Cette évolution appelle deux questions complémentaires.
Tout d'abord
, l'Indonésie peut-elle s'orienter vers le modèle
d'une république islamique
, qu'elle avait rejeté lors de
l'indépendance ? Un tel scénario suscite des réserves au
sein de l'armée et bien sûr dans les religions minoritaires. Elle
pourrait également mettre en cause l'unité du pays, compte tenu
de la forte proportion de non musulmans dans des îles de l'est de
l'archipel. Pour autant,
le facteur religieux parait appelé à
jouer un rôle plus important dans la vie politique
indonésienne
.
Ensuite, existe-t-il
un risque de développement du fondamentalisme
intégriste
? Pour le moment, l'islamisme radical semble
extrêmement minoritaire et réprouvé par les principaux
dirigeants. Il est peu conforme aux traditions indonésiennes, qui ont
façonné un islam tolérant et modéré.
L'extrémisme s'est cependant manifesté à l'occasion
d'attentats par le passé et dans une certaine mesure, les violences qui
ont accompagné la campagne électorale de 1997 ont pu avoir un
caractère religieux. Les organisations musulmanes sont toutefois
traversées de tendances diverses, qui ne se retrouvent pas toujours dans
les positions modérées des dirigeants principaux. Bien
qu'aujourd'hui très minoritaire, l'extrémisme islamiste pourrait
trouver un terreau favorable dans la crise économique, l'appauvrissement
des masses et le désordre politique, en tirant argument de
l'échec du modèle de développement à l'occidentale
mis en oeuvre dans les trente dernières années.

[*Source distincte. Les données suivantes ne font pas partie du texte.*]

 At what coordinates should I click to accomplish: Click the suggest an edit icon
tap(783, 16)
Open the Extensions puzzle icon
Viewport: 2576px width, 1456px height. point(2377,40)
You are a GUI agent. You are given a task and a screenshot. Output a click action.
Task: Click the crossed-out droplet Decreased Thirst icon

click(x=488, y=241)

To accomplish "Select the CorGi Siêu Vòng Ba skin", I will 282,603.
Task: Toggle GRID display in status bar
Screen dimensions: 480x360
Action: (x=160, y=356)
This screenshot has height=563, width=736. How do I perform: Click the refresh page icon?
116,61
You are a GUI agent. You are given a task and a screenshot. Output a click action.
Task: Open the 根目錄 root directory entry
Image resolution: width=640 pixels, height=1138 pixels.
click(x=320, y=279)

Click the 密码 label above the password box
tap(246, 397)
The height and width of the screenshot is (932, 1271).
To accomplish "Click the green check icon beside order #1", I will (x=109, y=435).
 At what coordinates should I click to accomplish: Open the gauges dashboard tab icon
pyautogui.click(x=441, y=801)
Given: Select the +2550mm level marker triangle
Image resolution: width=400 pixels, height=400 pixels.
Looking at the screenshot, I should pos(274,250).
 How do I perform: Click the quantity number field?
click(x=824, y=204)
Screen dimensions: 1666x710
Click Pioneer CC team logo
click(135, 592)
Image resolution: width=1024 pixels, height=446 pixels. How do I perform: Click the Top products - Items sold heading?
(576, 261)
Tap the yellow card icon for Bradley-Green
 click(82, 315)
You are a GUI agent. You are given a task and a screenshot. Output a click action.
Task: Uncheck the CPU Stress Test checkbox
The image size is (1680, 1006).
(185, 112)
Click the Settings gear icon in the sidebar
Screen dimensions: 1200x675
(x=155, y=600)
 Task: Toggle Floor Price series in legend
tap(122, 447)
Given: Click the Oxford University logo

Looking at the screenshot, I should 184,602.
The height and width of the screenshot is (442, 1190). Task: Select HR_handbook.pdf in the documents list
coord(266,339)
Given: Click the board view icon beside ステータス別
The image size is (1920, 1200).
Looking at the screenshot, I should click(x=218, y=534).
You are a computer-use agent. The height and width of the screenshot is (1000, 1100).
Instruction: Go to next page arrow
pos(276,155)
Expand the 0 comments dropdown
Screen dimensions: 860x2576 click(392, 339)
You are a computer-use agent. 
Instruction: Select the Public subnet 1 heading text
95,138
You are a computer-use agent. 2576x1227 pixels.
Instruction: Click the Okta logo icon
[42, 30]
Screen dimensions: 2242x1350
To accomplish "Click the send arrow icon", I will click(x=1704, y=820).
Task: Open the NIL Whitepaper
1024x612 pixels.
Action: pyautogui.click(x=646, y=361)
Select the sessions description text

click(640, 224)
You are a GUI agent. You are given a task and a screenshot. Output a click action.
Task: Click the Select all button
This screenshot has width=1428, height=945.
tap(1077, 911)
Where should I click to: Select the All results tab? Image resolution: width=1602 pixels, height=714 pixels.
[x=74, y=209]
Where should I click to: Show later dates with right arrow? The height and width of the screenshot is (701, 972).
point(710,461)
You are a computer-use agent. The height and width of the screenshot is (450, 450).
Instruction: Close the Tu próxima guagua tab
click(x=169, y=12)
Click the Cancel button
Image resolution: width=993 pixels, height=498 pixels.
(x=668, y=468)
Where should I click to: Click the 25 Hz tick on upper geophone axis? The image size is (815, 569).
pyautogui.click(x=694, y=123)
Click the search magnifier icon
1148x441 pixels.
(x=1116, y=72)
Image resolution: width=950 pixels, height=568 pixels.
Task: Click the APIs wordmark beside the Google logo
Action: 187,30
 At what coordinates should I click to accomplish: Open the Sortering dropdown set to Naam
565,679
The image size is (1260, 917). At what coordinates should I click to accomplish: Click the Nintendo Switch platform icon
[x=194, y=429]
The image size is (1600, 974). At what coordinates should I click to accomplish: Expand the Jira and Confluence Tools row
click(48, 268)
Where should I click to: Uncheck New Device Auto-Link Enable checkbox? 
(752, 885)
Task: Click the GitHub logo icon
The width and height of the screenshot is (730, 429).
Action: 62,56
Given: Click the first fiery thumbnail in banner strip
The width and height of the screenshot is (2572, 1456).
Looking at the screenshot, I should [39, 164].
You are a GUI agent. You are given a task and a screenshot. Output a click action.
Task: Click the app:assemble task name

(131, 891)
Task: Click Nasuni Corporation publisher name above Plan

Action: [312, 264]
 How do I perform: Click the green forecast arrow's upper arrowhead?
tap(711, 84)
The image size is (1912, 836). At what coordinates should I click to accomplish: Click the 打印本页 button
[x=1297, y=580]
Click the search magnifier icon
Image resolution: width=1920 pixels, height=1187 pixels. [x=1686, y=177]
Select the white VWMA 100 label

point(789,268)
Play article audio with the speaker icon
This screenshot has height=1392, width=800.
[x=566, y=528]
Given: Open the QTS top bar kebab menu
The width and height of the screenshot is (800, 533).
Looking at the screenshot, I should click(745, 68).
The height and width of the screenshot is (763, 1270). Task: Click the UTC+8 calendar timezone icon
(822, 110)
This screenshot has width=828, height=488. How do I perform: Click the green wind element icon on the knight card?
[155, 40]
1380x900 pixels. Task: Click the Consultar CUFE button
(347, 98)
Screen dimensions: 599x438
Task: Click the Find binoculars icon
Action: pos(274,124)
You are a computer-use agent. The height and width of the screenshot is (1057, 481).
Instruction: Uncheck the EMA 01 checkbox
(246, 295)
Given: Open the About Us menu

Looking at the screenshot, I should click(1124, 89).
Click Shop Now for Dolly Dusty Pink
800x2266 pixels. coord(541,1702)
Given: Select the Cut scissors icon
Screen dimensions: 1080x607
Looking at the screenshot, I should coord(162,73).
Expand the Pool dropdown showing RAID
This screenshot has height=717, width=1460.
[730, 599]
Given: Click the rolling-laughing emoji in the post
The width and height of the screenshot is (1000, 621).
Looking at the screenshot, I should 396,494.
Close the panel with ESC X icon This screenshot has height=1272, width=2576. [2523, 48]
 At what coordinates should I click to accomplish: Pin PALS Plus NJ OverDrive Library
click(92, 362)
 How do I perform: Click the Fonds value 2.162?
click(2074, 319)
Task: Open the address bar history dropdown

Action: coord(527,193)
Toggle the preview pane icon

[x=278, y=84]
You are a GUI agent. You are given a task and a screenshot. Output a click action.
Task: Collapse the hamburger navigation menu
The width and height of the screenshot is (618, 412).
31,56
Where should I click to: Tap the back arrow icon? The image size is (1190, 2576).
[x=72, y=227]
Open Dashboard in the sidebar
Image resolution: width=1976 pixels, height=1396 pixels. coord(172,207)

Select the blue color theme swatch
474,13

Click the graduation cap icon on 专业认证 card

4. Quel sera le rôle de l'armée dans l'évolution politique ?
Comme on
l'a déjà souligné, l'armée joue un rôle
politique de premier plan en Indonésie depuis 1945, et ce rôle
s'est bien entendu accru avec l'arrivée au pouvoir du
général Soeharto.
De tous les piliers du régime, l'armée est apparue comme le
plus solide.
L'armée n'a pu enrayer la contestation politique, mais elle a
conservé un certain contrôle de la situation. Elle a dans un
premier temps contenu l'agitation étudiante au sein des campus, et
lorsque celle-ci a gagné l'ensemble du territoire, elle a observé
une certaine retenue, de manière à ne jamais totalement se couper
des contestataires.
Lors de son séjour, la délégation a constaté que
plusieurs chefs militaires avaient tenu à rappeler que l'armée
constituait une émanation du peuple, dont elle était le
protecteur naturel.
L'évacuation sans violence des étudiants qui occupaient le
Parlement ou son souci du respect des formes constitutionnelles pour le
départ du chef de l'Etat semblent montrer qu'elle se considère
plus que jamais comme la garante de la République et de l'unité
du pays.
Les déclarations du général Wiranto, ministre de la
Défense et commandant en chef des forces armées, à propos
du maintien de l'ordre et du nécessaire respect de la constitution,
illustrent la volonté de l'armée de ne pas laisser dériver
la transition politique en cours.
Certes, les événements récents ont également
révélé les clivages qui traversent l'armée. On l'a
vu avec le rôle controversé du général Prabowo,
gendre de Soeharto et chef des réserves stratégiques. Mais on
peut présumer que l'ordre public, l'intégrité et
l'unité du pays constitueront pour l'armée des motifs
d'intervention dans le cours des événements politiques.